Target pointing data:
——————————

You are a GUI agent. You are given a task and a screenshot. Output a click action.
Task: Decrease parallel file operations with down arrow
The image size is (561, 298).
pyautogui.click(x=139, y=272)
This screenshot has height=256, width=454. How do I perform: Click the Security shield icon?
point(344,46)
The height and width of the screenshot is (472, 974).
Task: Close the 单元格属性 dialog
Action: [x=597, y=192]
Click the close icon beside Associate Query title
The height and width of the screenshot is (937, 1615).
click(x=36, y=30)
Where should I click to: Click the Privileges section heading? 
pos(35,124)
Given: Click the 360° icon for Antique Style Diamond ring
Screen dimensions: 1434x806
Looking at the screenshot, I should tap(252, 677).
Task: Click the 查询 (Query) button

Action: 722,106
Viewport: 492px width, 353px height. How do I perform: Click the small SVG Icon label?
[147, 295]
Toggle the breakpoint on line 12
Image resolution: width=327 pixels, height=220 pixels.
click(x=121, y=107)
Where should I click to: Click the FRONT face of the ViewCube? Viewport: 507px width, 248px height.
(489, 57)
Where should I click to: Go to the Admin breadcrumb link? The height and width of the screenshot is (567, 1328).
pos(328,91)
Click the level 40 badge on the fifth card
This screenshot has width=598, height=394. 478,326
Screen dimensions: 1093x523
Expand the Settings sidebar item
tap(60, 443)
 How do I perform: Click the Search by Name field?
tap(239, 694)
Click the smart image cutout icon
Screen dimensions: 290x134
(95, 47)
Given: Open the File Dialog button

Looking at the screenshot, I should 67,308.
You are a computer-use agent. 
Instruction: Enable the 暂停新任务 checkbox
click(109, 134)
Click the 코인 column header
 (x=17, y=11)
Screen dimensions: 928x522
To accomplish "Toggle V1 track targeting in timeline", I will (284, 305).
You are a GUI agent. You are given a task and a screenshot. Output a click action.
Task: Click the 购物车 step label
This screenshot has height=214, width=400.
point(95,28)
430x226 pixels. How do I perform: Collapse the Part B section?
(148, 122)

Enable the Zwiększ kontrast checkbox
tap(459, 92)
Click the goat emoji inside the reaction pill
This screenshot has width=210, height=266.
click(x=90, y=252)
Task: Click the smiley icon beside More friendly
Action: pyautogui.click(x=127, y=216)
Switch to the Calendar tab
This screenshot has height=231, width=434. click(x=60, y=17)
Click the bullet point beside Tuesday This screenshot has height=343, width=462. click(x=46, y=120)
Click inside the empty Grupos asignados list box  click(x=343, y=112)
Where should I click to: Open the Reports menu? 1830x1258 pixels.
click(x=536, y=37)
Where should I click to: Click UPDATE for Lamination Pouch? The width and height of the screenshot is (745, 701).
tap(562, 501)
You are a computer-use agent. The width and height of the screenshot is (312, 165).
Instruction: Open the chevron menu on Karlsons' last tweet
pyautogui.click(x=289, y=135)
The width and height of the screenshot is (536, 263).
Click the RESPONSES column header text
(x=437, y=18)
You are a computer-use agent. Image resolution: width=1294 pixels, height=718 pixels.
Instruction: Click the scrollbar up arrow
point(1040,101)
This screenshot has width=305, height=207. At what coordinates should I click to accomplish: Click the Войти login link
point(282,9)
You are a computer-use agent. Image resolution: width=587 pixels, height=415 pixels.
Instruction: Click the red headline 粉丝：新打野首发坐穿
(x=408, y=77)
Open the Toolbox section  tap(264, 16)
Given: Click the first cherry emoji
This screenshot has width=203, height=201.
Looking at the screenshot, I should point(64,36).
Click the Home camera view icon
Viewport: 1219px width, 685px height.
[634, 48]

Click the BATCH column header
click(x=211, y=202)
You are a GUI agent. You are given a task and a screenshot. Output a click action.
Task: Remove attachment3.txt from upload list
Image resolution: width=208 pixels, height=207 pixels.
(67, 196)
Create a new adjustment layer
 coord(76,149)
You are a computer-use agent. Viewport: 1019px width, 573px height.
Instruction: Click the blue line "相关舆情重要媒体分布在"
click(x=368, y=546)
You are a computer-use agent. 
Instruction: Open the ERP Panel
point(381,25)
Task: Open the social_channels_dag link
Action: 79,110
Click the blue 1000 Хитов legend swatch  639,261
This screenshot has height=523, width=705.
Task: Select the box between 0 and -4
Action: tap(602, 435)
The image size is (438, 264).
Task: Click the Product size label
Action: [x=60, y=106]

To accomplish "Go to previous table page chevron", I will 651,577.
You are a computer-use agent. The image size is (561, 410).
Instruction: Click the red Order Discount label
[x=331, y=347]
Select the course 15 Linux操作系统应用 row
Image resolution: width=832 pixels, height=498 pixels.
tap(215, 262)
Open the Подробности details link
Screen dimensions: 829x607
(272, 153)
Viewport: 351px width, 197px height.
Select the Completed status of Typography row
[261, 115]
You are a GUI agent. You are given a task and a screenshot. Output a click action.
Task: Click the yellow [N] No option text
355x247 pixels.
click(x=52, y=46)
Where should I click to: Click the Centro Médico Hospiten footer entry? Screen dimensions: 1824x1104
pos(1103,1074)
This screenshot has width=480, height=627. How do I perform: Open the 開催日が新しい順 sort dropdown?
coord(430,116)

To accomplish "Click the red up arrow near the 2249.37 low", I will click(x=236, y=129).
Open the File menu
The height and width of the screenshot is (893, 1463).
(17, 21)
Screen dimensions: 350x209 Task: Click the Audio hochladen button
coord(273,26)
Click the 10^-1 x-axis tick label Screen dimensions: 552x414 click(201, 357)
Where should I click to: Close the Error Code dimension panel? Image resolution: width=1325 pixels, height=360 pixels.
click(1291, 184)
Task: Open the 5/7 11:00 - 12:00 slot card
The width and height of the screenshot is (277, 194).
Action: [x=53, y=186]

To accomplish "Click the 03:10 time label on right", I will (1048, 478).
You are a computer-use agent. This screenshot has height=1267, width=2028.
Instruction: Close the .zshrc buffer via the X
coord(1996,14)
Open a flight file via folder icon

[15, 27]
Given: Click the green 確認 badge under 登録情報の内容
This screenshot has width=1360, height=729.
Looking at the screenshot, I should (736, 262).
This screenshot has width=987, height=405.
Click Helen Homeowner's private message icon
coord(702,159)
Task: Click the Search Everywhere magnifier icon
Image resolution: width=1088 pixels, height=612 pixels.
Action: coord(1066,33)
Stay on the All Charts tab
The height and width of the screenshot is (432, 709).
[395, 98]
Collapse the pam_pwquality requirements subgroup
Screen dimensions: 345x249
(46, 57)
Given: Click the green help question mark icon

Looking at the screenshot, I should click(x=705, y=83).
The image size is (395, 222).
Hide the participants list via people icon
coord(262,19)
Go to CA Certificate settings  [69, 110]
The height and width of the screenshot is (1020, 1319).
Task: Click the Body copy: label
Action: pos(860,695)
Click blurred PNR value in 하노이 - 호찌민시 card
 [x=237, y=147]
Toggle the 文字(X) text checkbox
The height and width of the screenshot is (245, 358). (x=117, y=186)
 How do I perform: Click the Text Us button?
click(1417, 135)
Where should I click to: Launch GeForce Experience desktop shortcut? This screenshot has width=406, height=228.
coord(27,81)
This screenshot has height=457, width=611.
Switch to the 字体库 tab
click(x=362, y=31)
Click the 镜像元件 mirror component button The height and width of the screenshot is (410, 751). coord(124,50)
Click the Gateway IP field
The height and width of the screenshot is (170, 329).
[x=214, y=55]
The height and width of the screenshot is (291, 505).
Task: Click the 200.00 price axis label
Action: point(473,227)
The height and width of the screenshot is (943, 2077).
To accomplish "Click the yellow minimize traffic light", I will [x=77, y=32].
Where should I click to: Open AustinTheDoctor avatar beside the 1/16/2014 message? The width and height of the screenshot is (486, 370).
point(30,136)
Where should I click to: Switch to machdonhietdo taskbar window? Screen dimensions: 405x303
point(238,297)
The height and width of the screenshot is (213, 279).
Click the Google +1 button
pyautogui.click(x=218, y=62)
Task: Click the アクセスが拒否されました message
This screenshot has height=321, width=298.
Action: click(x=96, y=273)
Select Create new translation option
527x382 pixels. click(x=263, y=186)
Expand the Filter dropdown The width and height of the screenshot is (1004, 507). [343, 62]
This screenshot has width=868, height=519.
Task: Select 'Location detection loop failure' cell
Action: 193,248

——————————

### Written exercise
Copy the material word for word, from its first line through the line containing "pos(35,124)", including that line.

### Complete answer
You are a GUI agent. You are given a task and a screenshot. Output a click action.
Task: Decrease parallel file operations with down arrow
The image size is (561, 298).
pyautogui.click(x=139, y=272)
This screenshot has height=256, width=454. How do I perform: Click the Security shield icon?
point(344,46)
The height and width of the screenshot is (472, 974).
Task: Close the 单元格属性 dialog
Action: [x=597, y=192]
Click the close icon beside Associate Query title
The height and width of the screenshot is (937, 1615).
click(x=36, y=30)
Where should I click to: Click the Privileges section heading? 
pos(35,124)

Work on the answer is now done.